---- MATERIAL FOR THIS TASK
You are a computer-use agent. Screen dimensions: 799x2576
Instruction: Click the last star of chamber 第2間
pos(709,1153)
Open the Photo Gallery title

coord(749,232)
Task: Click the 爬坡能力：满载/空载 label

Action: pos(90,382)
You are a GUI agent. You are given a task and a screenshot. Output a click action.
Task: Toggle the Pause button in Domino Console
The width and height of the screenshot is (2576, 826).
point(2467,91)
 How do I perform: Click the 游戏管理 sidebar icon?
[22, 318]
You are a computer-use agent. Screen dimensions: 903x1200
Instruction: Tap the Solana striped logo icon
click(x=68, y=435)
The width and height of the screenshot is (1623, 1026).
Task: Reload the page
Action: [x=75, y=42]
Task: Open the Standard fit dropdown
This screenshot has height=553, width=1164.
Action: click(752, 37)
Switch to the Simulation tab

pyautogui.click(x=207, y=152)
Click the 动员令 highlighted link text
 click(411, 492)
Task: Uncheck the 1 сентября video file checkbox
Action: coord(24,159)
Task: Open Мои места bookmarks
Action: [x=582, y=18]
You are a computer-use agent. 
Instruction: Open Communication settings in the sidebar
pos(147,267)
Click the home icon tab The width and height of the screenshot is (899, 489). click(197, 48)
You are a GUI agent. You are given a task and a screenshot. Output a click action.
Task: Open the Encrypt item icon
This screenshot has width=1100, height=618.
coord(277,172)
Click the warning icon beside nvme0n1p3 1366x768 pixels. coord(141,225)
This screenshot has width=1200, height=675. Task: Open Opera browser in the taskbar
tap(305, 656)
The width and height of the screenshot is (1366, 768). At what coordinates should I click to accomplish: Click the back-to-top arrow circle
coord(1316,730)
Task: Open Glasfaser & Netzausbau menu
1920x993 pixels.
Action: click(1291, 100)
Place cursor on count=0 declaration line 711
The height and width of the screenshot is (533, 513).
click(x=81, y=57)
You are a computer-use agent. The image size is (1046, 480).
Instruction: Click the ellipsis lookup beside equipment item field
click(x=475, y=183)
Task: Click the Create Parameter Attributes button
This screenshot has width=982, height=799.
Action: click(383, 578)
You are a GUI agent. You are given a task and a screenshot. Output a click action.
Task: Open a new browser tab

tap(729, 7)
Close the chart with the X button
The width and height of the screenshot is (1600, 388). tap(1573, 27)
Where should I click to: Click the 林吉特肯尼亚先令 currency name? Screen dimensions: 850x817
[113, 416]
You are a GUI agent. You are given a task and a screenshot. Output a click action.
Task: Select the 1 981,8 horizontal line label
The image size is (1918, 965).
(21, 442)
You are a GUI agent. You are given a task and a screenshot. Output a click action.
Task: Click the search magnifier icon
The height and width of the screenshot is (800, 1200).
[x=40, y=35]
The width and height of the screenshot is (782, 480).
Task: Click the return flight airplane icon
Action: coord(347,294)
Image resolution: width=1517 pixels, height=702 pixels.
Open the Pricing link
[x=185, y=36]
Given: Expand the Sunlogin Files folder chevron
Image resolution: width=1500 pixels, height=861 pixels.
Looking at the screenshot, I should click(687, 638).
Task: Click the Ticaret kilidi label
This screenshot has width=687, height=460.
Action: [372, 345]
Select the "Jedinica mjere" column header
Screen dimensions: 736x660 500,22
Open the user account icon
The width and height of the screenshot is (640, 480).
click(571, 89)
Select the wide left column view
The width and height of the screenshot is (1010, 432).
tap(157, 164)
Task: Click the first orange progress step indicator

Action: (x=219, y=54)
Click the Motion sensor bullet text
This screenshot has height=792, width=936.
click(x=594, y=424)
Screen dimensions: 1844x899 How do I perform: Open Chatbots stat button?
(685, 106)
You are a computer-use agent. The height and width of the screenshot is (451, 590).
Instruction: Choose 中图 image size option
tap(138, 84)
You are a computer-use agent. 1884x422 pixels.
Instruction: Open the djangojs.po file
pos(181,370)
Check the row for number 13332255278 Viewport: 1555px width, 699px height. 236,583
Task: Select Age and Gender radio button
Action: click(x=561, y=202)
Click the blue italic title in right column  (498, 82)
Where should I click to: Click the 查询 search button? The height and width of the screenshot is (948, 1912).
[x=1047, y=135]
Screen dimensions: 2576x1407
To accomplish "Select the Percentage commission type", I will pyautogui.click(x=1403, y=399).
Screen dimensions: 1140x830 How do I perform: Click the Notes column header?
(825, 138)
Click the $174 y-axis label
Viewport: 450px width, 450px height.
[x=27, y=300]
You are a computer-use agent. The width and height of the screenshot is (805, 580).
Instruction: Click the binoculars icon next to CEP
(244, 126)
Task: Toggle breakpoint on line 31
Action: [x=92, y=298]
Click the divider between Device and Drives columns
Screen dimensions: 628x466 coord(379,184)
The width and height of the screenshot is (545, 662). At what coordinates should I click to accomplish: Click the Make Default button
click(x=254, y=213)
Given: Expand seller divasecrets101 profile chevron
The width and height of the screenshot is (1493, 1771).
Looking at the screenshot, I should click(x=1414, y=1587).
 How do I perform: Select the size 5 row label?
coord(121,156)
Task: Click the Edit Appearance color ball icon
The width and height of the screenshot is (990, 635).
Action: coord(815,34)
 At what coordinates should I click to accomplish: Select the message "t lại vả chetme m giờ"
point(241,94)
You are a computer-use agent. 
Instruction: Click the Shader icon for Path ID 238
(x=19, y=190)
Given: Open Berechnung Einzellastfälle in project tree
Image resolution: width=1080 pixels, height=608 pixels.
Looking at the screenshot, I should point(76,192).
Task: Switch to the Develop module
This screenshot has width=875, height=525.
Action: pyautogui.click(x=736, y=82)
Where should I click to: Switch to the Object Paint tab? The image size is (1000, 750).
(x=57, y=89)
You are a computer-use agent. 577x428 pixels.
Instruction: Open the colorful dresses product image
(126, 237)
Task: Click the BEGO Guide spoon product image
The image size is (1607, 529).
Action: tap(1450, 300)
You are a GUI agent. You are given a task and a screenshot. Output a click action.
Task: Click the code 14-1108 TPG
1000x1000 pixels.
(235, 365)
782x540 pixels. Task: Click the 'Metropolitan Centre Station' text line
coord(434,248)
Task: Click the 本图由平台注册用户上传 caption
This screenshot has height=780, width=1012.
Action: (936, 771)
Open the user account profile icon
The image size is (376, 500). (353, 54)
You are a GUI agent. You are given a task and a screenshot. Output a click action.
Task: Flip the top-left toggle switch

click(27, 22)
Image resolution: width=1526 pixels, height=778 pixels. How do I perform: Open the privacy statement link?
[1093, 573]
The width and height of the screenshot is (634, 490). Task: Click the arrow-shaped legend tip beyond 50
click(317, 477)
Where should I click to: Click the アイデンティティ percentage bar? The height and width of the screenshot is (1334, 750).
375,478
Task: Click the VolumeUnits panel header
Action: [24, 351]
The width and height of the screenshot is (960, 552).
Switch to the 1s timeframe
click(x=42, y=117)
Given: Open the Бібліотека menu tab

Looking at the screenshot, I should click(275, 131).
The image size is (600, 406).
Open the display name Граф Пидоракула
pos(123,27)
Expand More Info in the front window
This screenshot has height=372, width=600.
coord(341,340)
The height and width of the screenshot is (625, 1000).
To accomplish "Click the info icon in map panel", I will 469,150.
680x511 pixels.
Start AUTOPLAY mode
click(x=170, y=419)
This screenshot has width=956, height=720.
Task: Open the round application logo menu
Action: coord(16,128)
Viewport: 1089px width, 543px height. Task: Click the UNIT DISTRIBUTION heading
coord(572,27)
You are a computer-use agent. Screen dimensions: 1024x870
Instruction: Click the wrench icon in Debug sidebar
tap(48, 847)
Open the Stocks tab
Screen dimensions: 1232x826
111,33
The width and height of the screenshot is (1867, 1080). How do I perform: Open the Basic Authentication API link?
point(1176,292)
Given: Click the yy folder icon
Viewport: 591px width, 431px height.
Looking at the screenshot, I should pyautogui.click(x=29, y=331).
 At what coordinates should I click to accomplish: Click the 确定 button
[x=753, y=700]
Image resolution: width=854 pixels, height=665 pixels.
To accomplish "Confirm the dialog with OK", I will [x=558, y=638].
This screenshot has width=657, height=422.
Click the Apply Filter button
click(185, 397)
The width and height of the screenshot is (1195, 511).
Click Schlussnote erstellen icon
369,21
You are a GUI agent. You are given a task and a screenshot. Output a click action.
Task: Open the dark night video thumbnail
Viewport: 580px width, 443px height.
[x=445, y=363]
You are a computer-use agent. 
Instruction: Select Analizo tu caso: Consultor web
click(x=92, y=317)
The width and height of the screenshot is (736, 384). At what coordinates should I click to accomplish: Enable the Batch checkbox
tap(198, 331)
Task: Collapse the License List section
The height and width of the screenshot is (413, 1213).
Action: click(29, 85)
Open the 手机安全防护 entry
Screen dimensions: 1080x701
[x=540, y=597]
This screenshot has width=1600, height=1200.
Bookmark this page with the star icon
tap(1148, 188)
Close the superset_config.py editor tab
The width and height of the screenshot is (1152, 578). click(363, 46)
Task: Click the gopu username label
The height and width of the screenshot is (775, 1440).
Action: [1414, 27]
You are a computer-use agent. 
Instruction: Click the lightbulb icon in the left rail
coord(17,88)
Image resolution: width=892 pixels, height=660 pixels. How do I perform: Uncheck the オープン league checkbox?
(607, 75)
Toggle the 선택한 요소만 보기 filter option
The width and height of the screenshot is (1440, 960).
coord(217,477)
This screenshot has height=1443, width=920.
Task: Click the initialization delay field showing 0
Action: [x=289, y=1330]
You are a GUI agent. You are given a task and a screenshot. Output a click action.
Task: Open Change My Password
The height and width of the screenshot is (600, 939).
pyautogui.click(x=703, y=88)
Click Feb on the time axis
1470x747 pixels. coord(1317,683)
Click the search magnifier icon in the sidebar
--------
→ WORK TASK: Retype, exactly as written, each line from the one that has "Task: Open Change My Password" to the bottom of the entries above, and include both of those lines.

→ YOUR RESPONSE:
Task: Open Change My Password
The height and width of the screenshot is (600, 939).
pyautogui.click(x=703, y=88)
Click Feb on the time axis
1470x747 pixels. coord(1317,683)
Click the search magnifier icon in the sidebar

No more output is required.